Occorre sottolineare che per adire queste procedure è sempre necessaria la presenza di un contratto scritto. La sua assenza è infatti ostativa alla convalida, in quanto impedisce al Giudice di verificare le condizioni per accogliere la domanda, incluso il riscontro dell’importo del canone dovuto, della dedotta inadempienza e, quindi, della gravità della mora rilevante ai fini della risoluzione del contratto.
Come si intima lo sfratto?
L’intimazione di sfratto deve essere notificata a mezzo citazione a comparire ad udienza secondo le norme degli artt. 137 e ss., c.p.c., anche nei locali oggetto di locazione se il conduttore vi ha eletto domicilio, dato che tale elezione non è vietata dall’art. 660, c.p.c.
Se l’intimazione non viene notificata in mani proprie (o a mezzo PEC), l’ufficiale giudiziario deve inviare un avviso all’intimato tramite lettera raccomandata e allegare la ricevuta di spedizione all’originale dell’atto (art. 660, comma VII, c.p.c.).
Sul punto si rileva che l’invio dell’avviso è imprescindibile anche quando la notifica è eseguita tramite servizio postale, se c'è incertezza sulla conoscenza dell’intimazione da parte del destinatario.
Le parti si costituiscono in giudizio depositando in cancelleria l’intimazione con la relazione di notifica o la comparsa di risposta, anche in udienza (art. 660, comma V, c.p.c.). Ai fini dell’opposizione e delle attività previste dagli articoli 663 a 666, c.p.c., è sufficiente la comparizione personale dell’intimato (art. 660, comma VI, c.p.c.).
Cosa succede se l'inquilino si oppone?
Se l’intimato non compare e/o non si oppone, il Giudice convalida la licenza o lo sfratto (art. 663, comma I, c.p.c.).

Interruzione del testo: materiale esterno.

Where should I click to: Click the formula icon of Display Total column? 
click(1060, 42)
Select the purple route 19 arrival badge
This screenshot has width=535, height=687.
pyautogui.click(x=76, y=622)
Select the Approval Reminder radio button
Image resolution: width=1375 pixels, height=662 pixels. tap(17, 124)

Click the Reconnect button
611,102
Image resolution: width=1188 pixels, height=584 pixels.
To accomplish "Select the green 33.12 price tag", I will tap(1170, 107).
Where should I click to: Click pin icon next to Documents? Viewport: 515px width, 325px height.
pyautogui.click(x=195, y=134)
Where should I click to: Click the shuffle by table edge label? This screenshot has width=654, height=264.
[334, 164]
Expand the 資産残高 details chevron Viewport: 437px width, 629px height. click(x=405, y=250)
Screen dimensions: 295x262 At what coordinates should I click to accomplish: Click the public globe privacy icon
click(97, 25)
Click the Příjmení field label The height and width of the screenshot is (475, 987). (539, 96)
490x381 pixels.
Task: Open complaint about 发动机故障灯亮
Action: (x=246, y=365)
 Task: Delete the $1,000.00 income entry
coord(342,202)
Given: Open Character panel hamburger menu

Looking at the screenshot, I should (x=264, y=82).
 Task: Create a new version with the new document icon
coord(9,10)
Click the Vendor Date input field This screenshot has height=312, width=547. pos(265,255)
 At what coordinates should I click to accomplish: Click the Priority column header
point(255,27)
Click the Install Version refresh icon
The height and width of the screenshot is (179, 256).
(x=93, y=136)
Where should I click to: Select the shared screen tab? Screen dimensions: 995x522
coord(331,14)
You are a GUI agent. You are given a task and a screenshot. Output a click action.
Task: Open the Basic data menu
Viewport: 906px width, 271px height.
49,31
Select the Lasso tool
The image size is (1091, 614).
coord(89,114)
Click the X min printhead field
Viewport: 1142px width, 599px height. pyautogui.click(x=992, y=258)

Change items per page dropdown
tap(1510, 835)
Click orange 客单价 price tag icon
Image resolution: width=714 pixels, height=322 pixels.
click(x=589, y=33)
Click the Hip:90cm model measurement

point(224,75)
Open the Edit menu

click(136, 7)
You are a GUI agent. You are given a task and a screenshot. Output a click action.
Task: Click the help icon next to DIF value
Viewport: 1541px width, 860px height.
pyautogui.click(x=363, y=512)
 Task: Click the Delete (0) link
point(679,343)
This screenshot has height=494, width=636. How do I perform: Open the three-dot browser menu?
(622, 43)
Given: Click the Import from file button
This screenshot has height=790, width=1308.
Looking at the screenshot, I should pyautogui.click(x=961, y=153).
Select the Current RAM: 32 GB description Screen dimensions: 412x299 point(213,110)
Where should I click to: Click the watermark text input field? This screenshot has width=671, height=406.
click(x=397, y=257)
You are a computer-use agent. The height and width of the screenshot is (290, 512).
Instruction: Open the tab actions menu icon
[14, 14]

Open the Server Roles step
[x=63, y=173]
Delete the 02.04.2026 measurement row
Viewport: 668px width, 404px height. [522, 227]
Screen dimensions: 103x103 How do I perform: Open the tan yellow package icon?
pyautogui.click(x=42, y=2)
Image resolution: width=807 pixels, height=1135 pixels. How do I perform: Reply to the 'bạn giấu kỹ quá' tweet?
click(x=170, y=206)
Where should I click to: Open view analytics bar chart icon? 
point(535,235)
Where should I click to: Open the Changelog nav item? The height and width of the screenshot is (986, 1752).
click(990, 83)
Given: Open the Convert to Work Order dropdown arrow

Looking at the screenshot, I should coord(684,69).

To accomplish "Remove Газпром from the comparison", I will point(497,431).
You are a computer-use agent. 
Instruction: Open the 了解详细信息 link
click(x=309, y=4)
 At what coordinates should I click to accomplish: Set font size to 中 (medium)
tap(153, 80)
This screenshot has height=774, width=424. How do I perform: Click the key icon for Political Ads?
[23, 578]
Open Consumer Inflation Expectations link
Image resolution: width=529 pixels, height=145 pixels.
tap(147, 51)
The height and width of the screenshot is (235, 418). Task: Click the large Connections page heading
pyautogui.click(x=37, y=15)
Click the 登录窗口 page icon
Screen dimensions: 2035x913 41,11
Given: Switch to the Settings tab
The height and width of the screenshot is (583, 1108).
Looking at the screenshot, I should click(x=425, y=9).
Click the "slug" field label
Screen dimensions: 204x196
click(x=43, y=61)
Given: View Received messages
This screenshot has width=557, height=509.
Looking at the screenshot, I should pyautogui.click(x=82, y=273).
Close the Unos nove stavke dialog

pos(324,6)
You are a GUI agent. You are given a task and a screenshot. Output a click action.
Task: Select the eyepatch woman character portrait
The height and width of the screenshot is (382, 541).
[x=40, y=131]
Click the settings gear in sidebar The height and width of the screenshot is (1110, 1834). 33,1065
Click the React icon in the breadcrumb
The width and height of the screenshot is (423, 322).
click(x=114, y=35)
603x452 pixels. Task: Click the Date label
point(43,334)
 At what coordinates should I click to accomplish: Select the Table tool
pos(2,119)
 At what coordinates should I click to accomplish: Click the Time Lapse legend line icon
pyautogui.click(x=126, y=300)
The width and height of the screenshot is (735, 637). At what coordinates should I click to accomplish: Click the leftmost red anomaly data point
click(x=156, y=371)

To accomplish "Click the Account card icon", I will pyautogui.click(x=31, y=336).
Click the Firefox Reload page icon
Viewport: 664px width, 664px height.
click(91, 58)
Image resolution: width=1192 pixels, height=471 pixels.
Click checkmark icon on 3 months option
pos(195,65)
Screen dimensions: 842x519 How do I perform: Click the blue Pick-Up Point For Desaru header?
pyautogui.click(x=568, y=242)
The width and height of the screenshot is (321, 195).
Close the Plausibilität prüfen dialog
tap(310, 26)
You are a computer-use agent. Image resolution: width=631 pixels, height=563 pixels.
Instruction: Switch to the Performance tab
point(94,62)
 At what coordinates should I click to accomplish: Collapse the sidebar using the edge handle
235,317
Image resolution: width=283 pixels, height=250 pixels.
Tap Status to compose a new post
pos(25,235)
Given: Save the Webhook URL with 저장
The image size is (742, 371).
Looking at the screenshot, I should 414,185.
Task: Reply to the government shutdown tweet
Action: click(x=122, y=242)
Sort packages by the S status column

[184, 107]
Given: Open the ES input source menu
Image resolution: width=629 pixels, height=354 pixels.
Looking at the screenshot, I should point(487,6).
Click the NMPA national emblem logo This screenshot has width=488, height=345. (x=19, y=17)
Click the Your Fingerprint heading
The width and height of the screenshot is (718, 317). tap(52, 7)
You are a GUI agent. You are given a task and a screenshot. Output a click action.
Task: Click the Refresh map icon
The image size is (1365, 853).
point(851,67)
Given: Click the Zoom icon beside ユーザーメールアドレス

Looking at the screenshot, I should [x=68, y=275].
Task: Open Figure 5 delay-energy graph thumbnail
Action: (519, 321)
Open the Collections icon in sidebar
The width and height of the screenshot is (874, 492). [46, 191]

Nel caso in cui il locatore non compaia all’udienza fissata, gli effetti dell’intimazione cessano (art. 662, c.p.c.). La mancata comparizione del locatore fa perdere all’intimazione tutti gli effetti processuali, inclusa la possibilità di diventare titolo esecutivo e la trasformazione del procedimento in un ordinario giudizio di cognizione, poiché la citazione contenuta nell’intimazione non conserva il carattere di atto autonomo.
Ove invece il conduttore dovesse comparire in udienza richiedendo il “termine di grazia” per sanare la morosità, riconoscerebbe implicitamente il debito, manifestando una volontà incompatibile con quella di opporsi alla convalida. Se l'intimato compare e oppone eccezioni non fondate su prova scritta, il giudice, su istanza del locatore, se non sussistono gravi motivi in contrario, pronuncia ordinanza non impugnabile di rilascio, con riserva delle eccezioni del convenuto.
Se l’intimazione di sfratto è stata convalidata in assenza dell’intimato, questi può farvi opposizione solo dimostrando di non aver avuto tempestiva conoscenza della citazione per irregolarità della notificazione o, pur avendo avuto conoscenza della citazione, non sia potuto comparire all’udienza per caso fortuito o di forza maggiore.